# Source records
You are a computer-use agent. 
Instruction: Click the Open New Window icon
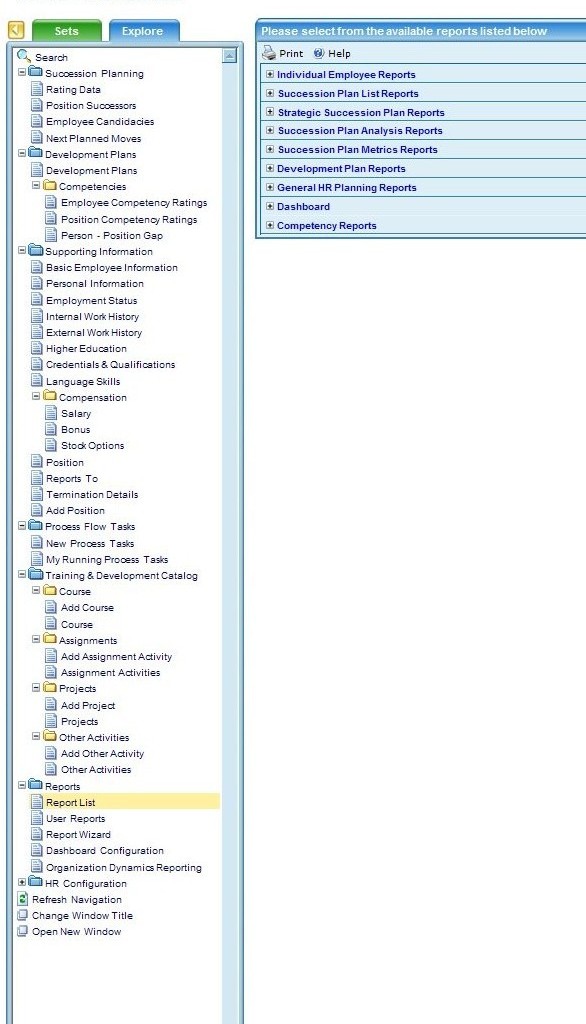[23, 931]
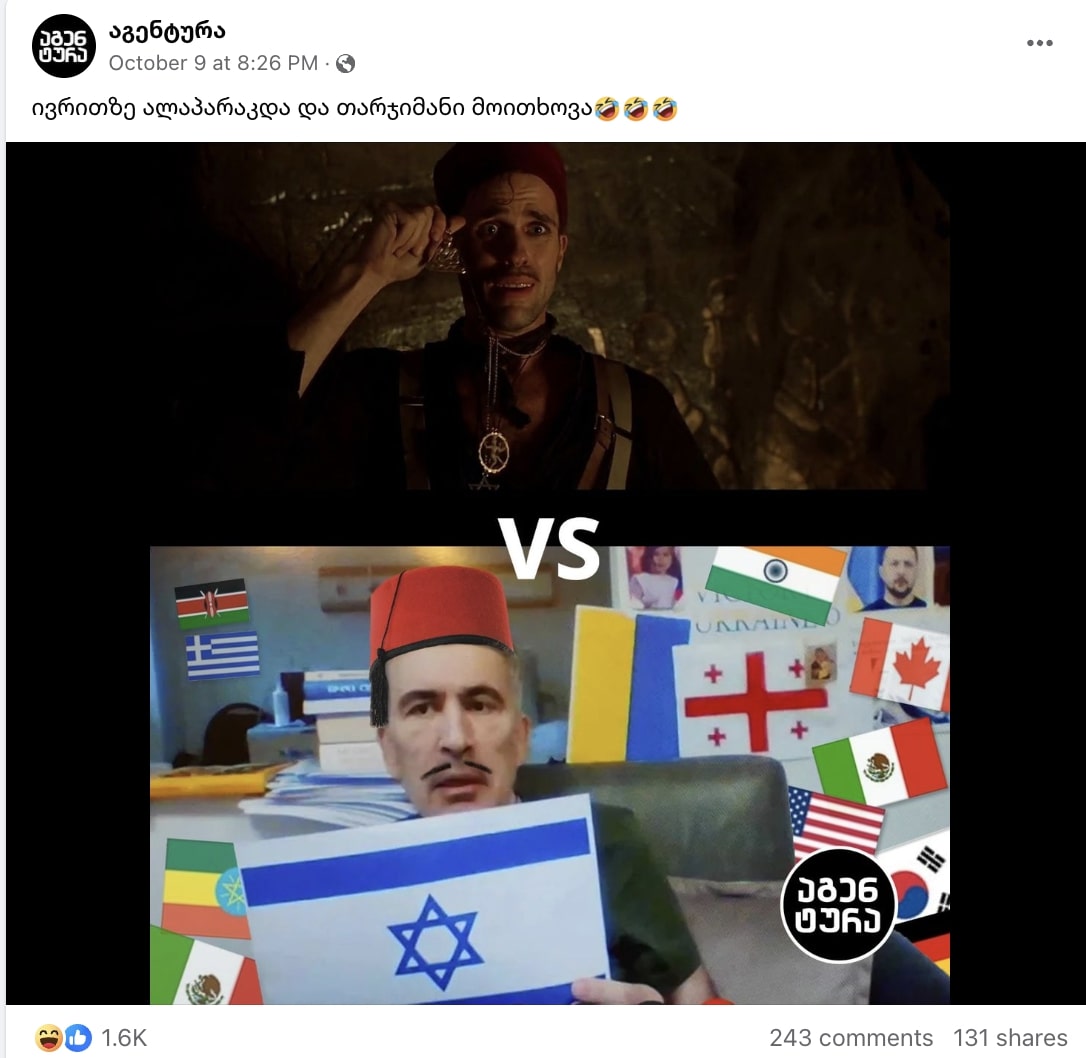Click the blue thumbs-up like reaction icon
Viewport: 1086px width, 1058px height.
coord(79,1038)
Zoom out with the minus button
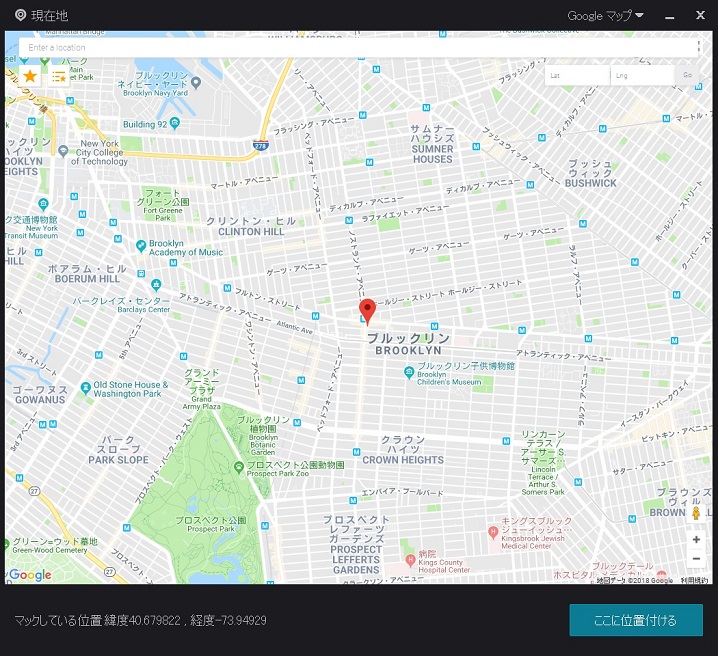The image size is (718, 656). pos(696,560)
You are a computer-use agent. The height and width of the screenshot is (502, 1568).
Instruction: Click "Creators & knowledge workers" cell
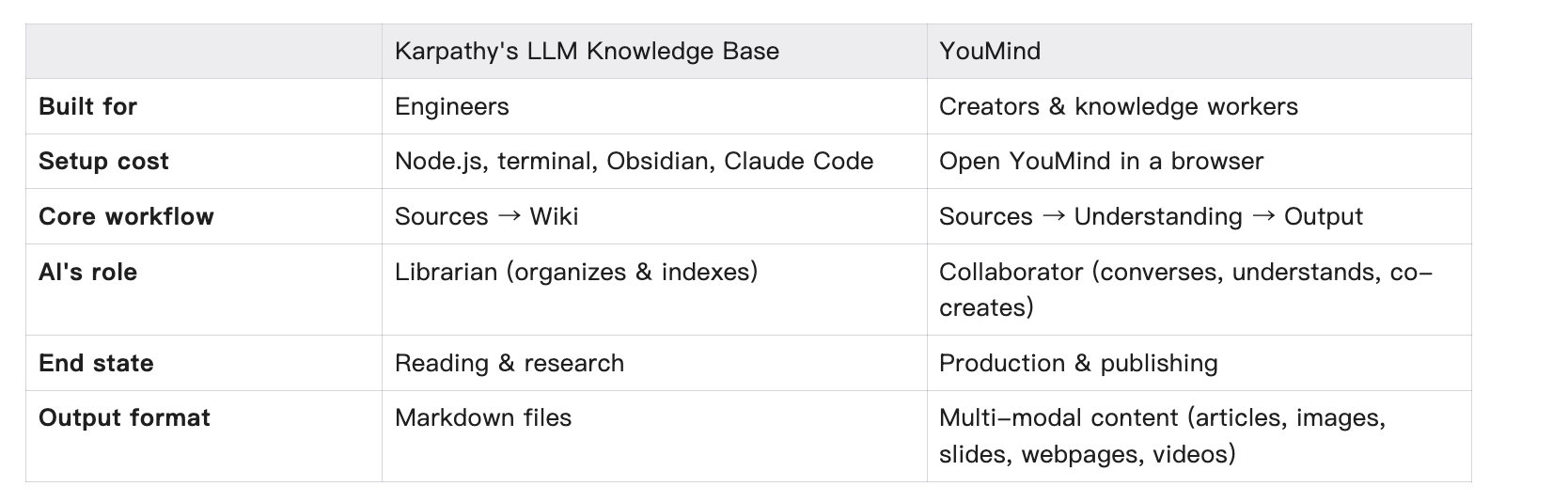1118,106
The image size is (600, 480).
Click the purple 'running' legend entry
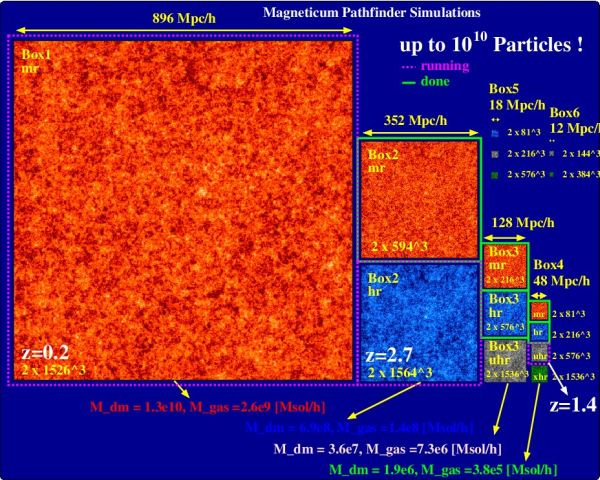pos(435,66)
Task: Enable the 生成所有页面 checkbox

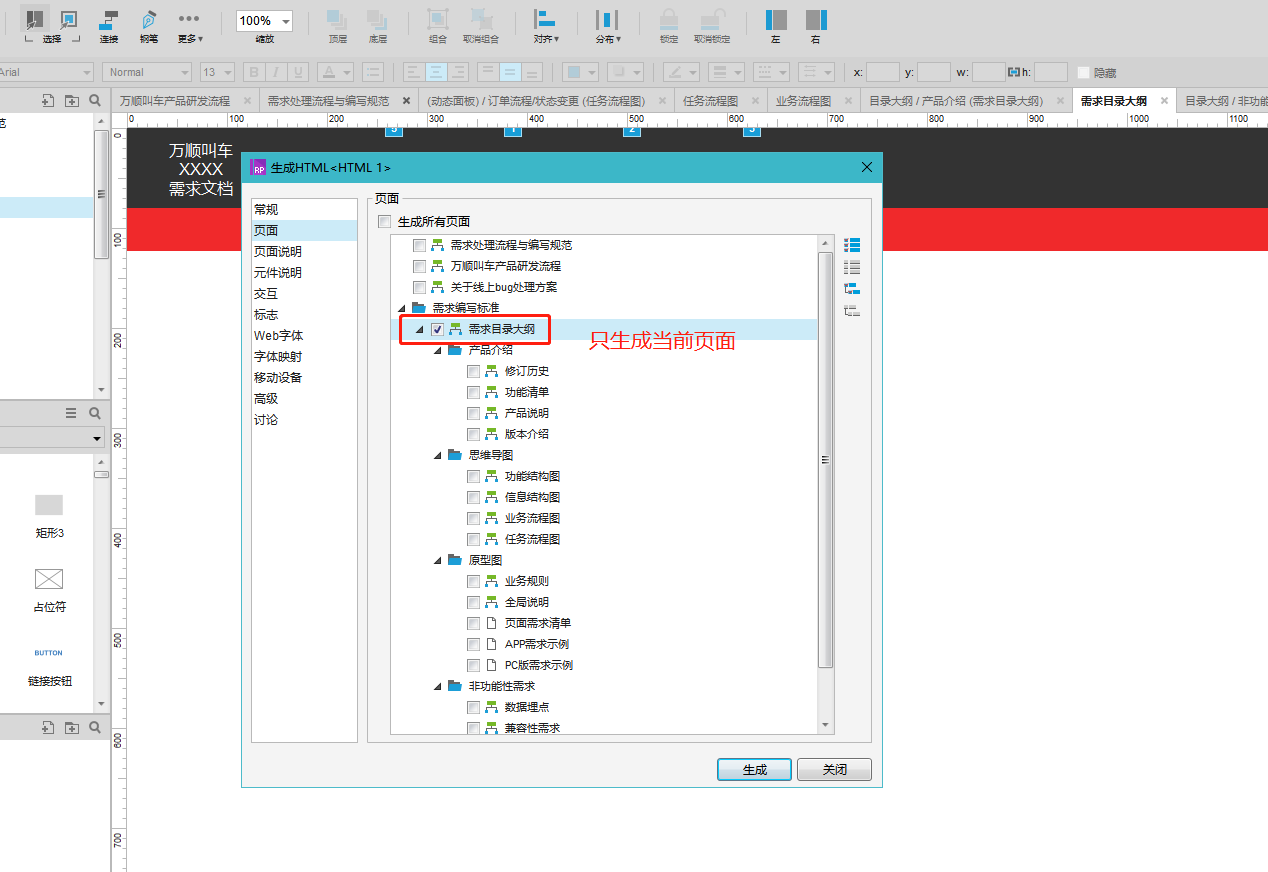Action: [385, 222]
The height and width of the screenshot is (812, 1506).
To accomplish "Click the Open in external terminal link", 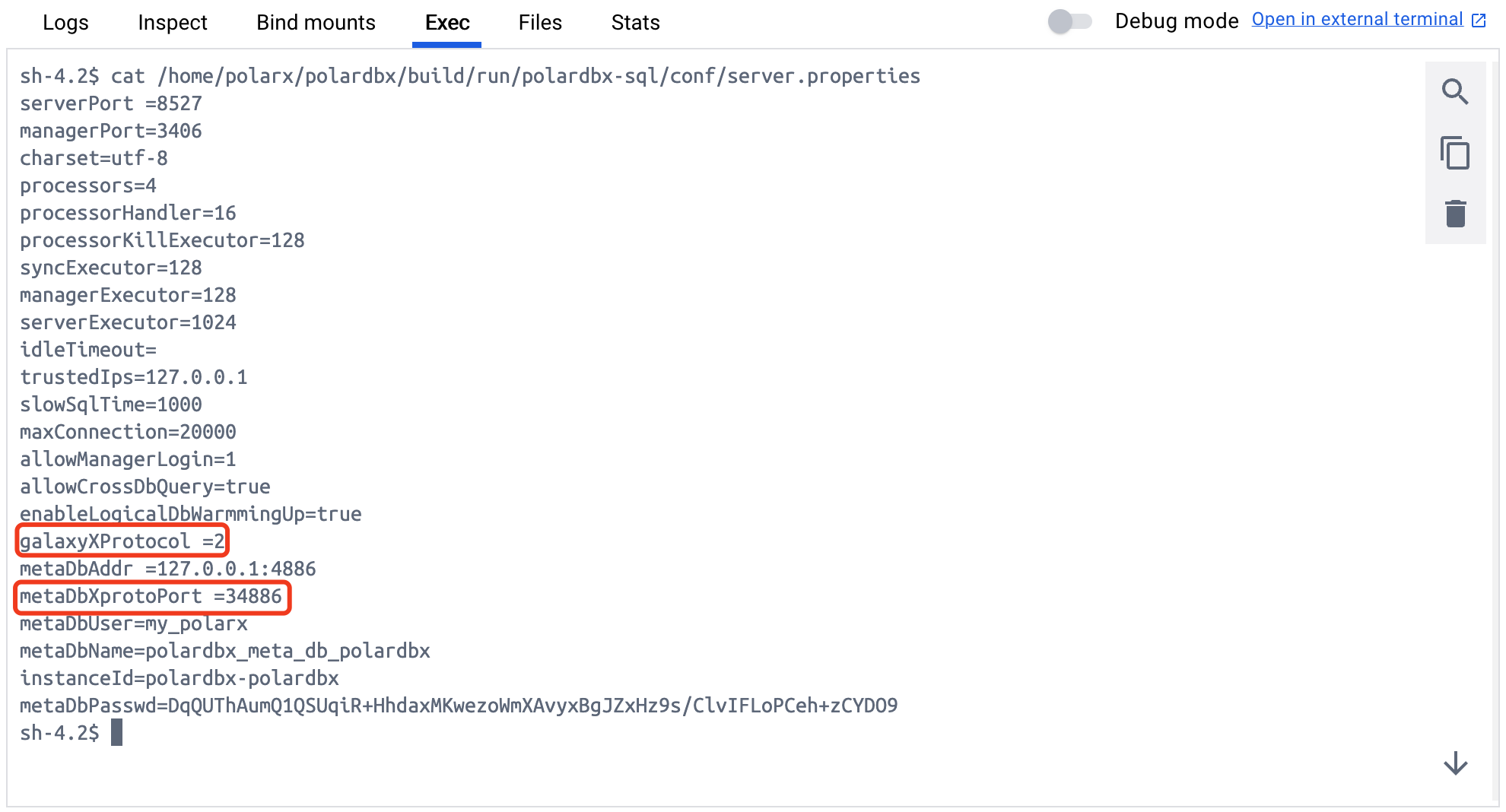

# EXERCISE
Only one number is wanted: how many lines in the records above contain the string "screenshot".

# WRITTEN RESPONSE
2